RANKL-inhibition as a therapeutic approach in Fibrous Dysplasia of bone: radiographic and histological studies in a murine model of the human disease.

Anno
2017
Proponente Alessandro Corsi - Professore Associato
Sottosettore ERC del proponente del progetto
Componenti gruppo di ricerca
Componente Categoria
Biagio Palmisano Dottorando/Assegnista/Specializzando componente il gruppo di ricerca
Samantha Donsante Dottorando/Assegnista/Specializzando componente il gruppo di ricerca
Componente Qualifica Struttura Categoria
Roberto Montanari Prof. Dipartimento di Ingegneria Industriale, Università di Roma Tor Vergata, Roma Altro personale Sapienza o esterni
Alan Boyde Prof. Dental Physical Sciences, Queen Mary University of London, London E1 4NS, UK Altro personale Sapienza o esterni
Abstract

Fibrous dysplasia (FD) is a crippling skeletal disease caused by post-zygotic activating mutations of the Gs-alpha gene. One or multiple bones can be affected. Marrow fibrosis, osteomalacia, and osteolysis, the elementary FD tissue changes, make the bone soft and fragile and prompt to fractures and deformities. Today, FD has no cure. Surgery is palliative and drugs in use cannot stop, slow or reverse the bone pathology.

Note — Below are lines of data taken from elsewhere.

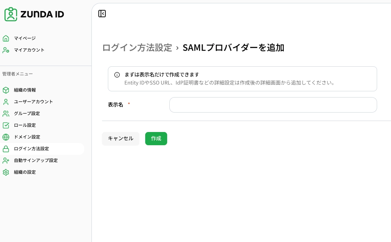Click the キャンセル button
The width and height of the screenshot is (391, 242).
tap(121, 139)
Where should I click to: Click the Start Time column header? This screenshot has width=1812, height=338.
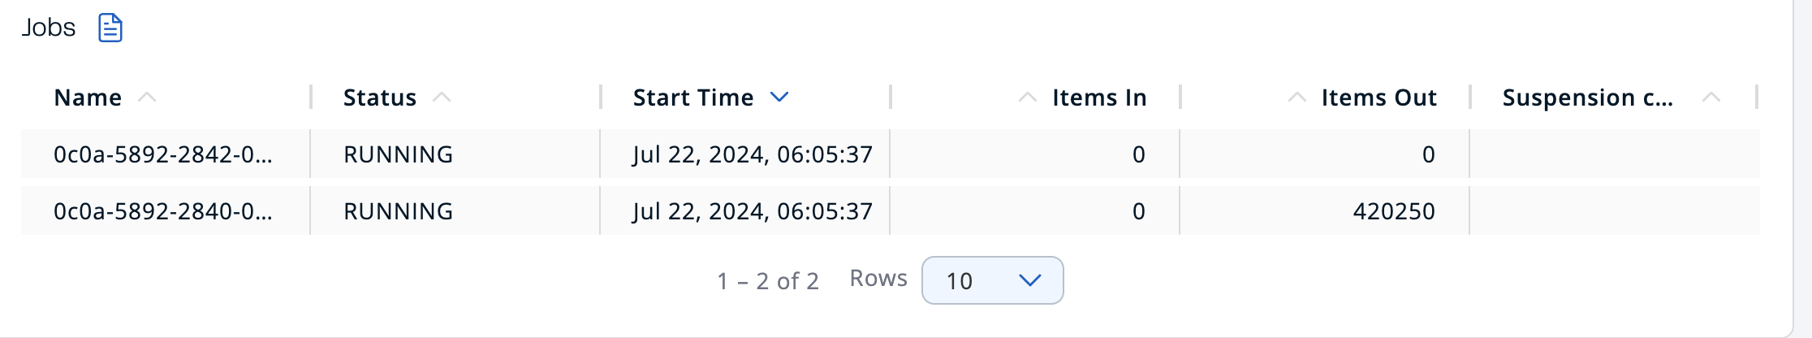pyautogui.click(x=693, y=98)

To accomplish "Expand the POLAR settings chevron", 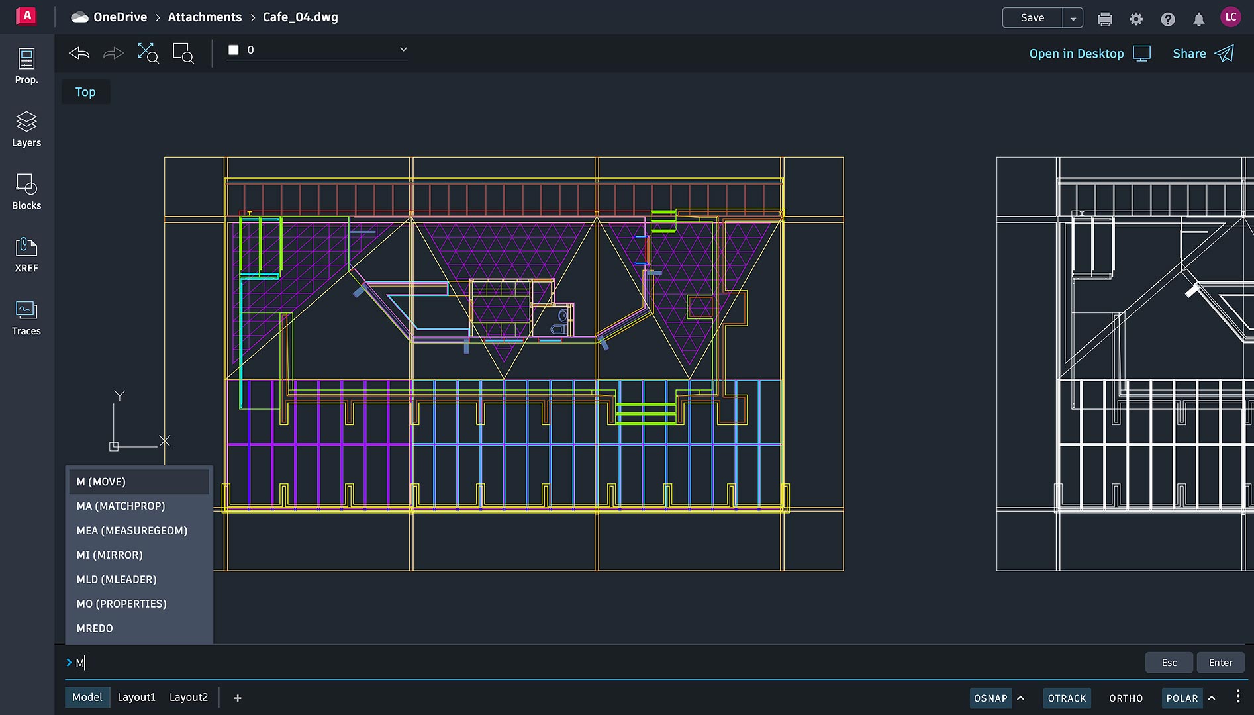I will point(1212,698).

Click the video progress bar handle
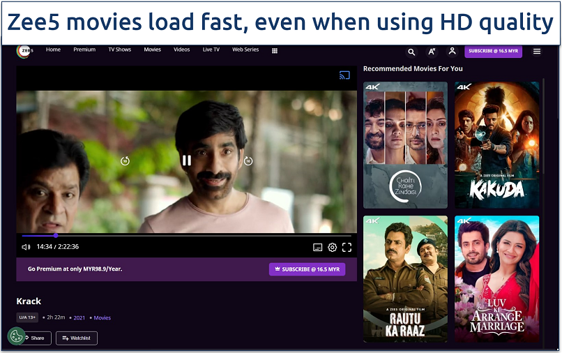pyautogui.click(x=56, y=236)

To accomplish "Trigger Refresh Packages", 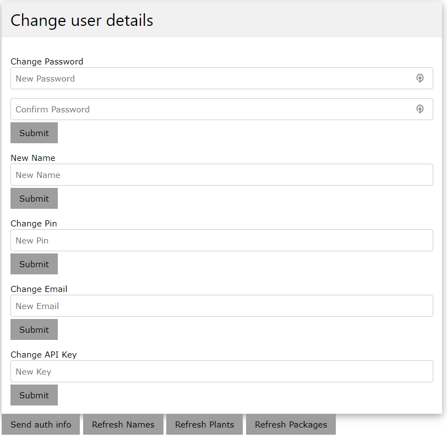I will point(291,424).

Murine faithful replicas of human FD have been recently generated. In these mice, as in humans, FD lesions develop post-natally following a defined spatial and temporal pattern through discrete stages (non-lytic, 2-3 months; lytic, 6-9 months; full-blown, ~12 months) each with distinct radiographic and histologic features.
Since enhanced bone resorption is a significant morbidity factor in FD and RANKL the major molecular mediator of osteoclastogenesis, we ask if RANKL-inhibition can interfere with development and evolution of FD lesions. To this aim, we plan to treat FD mice with radiographically detectable lesions in the different stages with intraperitoneal injection of anti-RANKL antibody or rat IgG2a as control. At the end of treatment, half of the mice of each group will be euthanized for morphologic analysis; the other half will be euthanized after a 3-month follow-up to assess the effect of treatment discontinuation. During treatment and follow-up mice will be monitored by radiographs and serum biochemical assays. Qualitative and quantitative histology will be performed on FD-affected and unaffected bones. Additional studies, including microCT, BSE-SEM image, qBSE and biomechanical analysis are also planned.
The availability of a murine model of human FD offers, for the first time, the opportunity, to test a specific treatment for a disease for which a cure does not exist to date. In principle, data from this study could be translatable to humans.